Gillard agrees. “In some ways, I think we put a burden on women in the face of gender attacks that doesn’t necessarily play out in the face of racist attacks,” she told me. Take the episode with the anti-tax protesters, she said: “I have made the point since that, if Australia had an aboriginal Australian prime minister and the opposition leader went and stood in front of signs that said, ‘Sack the black,’ or inserted any of the dreadful words we have for aboriginal Australians, it would have been a career-ending moment. And if an indigenous Australian prime minister had complained about that, I don’t think people would say, ‘Oh, he is just playing the victim.’ But that is what gets said about women who complain about sexism.
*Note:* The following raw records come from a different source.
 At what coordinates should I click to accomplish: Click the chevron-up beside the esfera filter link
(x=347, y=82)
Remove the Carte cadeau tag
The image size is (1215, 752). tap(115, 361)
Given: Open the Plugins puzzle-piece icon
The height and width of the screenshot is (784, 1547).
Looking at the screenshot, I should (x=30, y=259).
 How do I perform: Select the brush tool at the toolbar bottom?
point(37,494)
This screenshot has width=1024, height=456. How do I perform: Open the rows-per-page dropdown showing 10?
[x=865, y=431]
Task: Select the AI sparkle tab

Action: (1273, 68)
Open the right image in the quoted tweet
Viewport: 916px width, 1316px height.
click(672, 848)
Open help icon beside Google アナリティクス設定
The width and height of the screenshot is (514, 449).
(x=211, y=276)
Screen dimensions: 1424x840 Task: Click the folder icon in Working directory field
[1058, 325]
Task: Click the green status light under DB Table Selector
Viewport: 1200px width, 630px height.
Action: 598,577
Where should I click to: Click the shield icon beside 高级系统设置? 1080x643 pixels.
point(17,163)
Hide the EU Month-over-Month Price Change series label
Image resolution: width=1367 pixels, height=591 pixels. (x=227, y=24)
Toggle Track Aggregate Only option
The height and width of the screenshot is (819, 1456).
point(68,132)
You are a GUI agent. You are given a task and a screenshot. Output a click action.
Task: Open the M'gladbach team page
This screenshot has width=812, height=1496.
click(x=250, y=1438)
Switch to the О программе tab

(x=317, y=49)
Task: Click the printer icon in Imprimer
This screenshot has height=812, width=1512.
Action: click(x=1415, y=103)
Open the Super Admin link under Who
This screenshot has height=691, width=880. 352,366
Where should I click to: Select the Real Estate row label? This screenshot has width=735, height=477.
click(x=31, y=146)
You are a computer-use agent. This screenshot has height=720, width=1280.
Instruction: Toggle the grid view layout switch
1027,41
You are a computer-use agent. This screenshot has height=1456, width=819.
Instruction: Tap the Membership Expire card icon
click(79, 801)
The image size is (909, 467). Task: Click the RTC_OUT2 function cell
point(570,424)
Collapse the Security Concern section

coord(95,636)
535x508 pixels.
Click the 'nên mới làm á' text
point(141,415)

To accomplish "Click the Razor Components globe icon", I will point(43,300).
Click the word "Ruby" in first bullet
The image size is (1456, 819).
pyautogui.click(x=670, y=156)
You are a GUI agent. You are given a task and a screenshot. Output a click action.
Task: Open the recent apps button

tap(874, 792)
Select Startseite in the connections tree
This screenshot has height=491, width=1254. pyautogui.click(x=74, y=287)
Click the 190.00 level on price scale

There is an added kind of layer that women leaders are just supposed to take it on the chin and not complain about it.”

This is why it is so important for the public to speak out—loudly—against this kind of nonsense in all its forms, said Gillard. Appalled by what she has seen so far in the U.S. presidential election, in July the former prime minister wrote an op-ed inThe New York Times calling for the “naming and shaming of any sexism” in the race. Vigorous public debate about a president’s decisions is “100 percent legitimate,” Gillard told me. But “as soon as the gendered bit starts raising its head, men and women of good will should be saying: ‘No. Stop that.’”



Depressed yet? Don’t be. As unpleasant as it may be, this type of backlash pretty much has to happen for society to move forward.

As with any barrier breaking, things are always brutal for the first person to challenge a norm, but then it gets progressively easier. “The amplitude of this style of reaction goes down every time,” observed Gillard.

Thus, there have to be people like Gillard and Obama and Clinton who are willing to take the hits. (God knows, Hillary knows how to take some hits!) “This kind of trail blazing opens the way for others,” said Huddy. “Someone has to do it.”

Said Gillard, “We do need to go through that so we can hit a time where it’s so normal for a woman to be president—or for an African American or a Hispanic or a Native American to be president—in the United States that people don’t really comment on it.”

Until then, forward-thinking women might want to start working to reclaim the word “bitch” from the haters ASAP. Seriously. Bitches of the world unite! Indeed, if Hillary wins in November, I am immediately ordering a dozen hoodies emblazoned with the theme of that brilliant Saturday Night Live riff Tina Fey didabout Clinton’s 2008 run: “Bitches get stuff done!” All my girlfriends should expect one for Christmas.